Unix signals are installed to catch crashes that bypass Mach handling (e.g., abort()). The signal handler receives the signal number, siginfo_t, and CPU context, then forwards the information to the same processing pipeline used for Mach exceptions.

// Install signal handlers for fatal signals
const int *fatal_signals = signal_fatal_signals();
struct sigaction action = {0};
action.sa_flags = SA_SIGINFO | SA_ONSTACK;
action.sa_sigaction = &signal_handle_signals;
sigaction(fatal_signal, &action, &previous_signal_handler);

Runtime Exception Capture

NSException handling is set up by saving the previous handler, installing a custom NSUncaughtExceptionHandler, and invoking the original handler after reporting.

// Save previous handler and set our own
NSUncaughtExceptionHandler *previous_uncaught_exceptionhandler = NSGetUncaughtExceptionHandler();
NSSetUncaughtExceptionHandler(&handle_uncaught_exception);

C++ uncaught exceptions are intercepted by replacing the global terminate handler.
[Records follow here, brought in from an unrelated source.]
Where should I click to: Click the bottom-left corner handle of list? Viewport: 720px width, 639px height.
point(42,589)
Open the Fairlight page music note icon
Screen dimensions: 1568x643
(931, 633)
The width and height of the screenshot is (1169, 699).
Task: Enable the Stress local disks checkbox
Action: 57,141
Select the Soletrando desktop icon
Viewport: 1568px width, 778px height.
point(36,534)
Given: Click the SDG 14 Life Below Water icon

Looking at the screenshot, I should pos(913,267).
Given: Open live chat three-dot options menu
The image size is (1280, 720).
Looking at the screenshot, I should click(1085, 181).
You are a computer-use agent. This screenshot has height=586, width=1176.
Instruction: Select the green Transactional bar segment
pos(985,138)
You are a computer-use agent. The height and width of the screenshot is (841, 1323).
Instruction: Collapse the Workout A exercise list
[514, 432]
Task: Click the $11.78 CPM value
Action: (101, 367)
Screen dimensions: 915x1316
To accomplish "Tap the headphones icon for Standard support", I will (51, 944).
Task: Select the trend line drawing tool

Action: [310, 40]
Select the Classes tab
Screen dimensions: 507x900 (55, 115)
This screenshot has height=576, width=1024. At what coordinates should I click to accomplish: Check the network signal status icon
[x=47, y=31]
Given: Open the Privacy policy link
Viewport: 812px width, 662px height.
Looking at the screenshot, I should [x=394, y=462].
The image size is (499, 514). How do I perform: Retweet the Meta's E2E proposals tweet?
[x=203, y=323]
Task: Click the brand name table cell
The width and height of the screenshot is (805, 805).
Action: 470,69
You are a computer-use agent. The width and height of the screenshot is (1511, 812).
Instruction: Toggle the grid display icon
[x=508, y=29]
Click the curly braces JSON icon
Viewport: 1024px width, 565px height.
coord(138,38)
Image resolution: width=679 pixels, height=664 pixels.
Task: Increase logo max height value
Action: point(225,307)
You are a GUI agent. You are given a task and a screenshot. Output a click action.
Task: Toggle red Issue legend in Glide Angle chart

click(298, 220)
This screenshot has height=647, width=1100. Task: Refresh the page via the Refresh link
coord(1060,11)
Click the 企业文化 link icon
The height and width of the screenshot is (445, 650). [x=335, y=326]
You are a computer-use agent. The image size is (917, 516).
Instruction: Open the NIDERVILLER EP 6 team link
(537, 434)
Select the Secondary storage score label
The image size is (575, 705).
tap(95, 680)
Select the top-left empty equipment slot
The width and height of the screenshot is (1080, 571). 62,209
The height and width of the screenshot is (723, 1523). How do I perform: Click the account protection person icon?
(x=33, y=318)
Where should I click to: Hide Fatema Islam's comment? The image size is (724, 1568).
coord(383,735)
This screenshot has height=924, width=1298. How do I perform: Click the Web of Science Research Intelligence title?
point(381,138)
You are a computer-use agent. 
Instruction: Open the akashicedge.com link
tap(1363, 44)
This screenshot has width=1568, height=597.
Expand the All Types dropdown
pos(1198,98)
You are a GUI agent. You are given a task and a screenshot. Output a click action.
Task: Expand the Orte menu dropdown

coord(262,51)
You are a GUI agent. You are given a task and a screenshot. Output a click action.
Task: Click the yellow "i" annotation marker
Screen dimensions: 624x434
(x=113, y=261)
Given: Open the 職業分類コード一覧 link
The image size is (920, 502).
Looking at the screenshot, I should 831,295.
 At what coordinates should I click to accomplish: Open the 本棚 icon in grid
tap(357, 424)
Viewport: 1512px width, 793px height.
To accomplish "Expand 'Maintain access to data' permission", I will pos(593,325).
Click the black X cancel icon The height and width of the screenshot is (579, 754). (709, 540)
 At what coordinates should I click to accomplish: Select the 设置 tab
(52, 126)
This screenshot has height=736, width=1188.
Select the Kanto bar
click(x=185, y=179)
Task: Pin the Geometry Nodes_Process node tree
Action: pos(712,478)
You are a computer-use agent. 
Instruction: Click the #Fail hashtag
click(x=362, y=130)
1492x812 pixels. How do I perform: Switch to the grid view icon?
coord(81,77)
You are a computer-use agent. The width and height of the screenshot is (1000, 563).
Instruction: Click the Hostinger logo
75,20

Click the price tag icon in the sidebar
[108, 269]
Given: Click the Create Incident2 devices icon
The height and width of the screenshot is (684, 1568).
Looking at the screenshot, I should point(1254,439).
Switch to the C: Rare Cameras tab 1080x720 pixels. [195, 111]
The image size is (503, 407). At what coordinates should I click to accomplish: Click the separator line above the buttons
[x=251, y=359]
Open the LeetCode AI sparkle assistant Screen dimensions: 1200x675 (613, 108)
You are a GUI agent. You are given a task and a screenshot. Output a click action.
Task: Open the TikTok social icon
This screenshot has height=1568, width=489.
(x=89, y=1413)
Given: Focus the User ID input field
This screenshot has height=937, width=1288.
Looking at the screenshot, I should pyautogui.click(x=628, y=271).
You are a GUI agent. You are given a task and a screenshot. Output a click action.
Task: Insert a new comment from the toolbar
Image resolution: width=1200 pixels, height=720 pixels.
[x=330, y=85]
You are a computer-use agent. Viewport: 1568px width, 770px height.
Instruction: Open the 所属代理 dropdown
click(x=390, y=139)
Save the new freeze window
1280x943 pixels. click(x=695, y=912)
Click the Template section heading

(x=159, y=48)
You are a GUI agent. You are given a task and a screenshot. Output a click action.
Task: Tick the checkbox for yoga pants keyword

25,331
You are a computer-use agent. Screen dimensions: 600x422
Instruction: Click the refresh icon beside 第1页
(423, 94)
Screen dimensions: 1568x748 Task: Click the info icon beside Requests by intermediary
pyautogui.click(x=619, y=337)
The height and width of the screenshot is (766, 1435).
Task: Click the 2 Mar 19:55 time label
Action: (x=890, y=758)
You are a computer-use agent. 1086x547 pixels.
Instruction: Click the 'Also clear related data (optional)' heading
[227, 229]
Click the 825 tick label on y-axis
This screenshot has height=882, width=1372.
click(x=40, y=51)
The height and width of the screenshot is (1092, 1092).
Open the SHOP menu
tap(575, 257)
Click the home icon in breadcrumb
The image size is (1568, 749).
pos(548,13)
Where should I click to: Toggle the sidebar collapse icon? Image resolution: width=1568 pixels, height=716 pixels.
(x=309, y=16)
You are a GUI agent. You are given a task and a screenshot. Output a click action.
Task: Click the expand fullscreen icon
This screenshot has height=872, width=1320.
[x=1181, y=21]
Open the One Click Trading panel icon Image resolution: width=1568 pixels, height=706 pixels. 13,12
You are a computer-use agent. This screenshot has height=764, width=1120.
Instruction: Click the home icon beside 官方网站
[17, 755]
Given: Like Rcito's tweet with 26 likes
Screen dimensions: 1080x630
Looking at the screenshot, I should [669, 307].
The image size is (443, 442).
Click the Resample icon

// Save original terminate handler and install our own
std::terminate_handler original_terminate_handler = std::get_terminate();
std::set_terminate(cpp_exception_terminate_handler);

Application‑Level Monitoring

Deadlock Detection : A watchdog thread periodically posts a no‑op block to the main queue and measures the response time. If the main thread does not respond within a configurable timeout, a deadlock is reported.

Zombie Object Detection : The dealloc method of NSObject and NSProxy is hooked. When an object is released, its hash is stored together with class information. Subsequent accesses to the same address are checked against the hash table (size 0x8000) to identify zombie accesses.

Symbolication

Collected stack addresses are converted to human‑readable symbols. Two approaches are used:

Runtime symbolication via dladdr() to obtain image base, image name, symbol address, and symbol name.

Full symbolication using dSYM files to map addresses to source file and line number.

Because the stack stores return addresses, the address is adjusted (e.g., for ARM64: (return_address & ~3UL) - 1) before passing to dladdr().

Async Safety

All code executed inside Mach or signal handlers must be async‑safe. Functions that may allocate memory, acquire locks, or perform I/O (e.g., malloc(), free(), NSLog(), printf(), Objective‑C method calls) are prohibited because the process state may be inconsistent.

Conclusion and Outlook

The article presents a complete iOS crash‑monitoring solution based on KSCrash, covering exception hierarchy, capture mechanisms, implementation details, and best practices such as async safety and symbolication. The solution is already used in Alibaba Cloud RUM iOS SDK and can be extended to support real‑time upload, log collection, and memory dump for deeper analysis.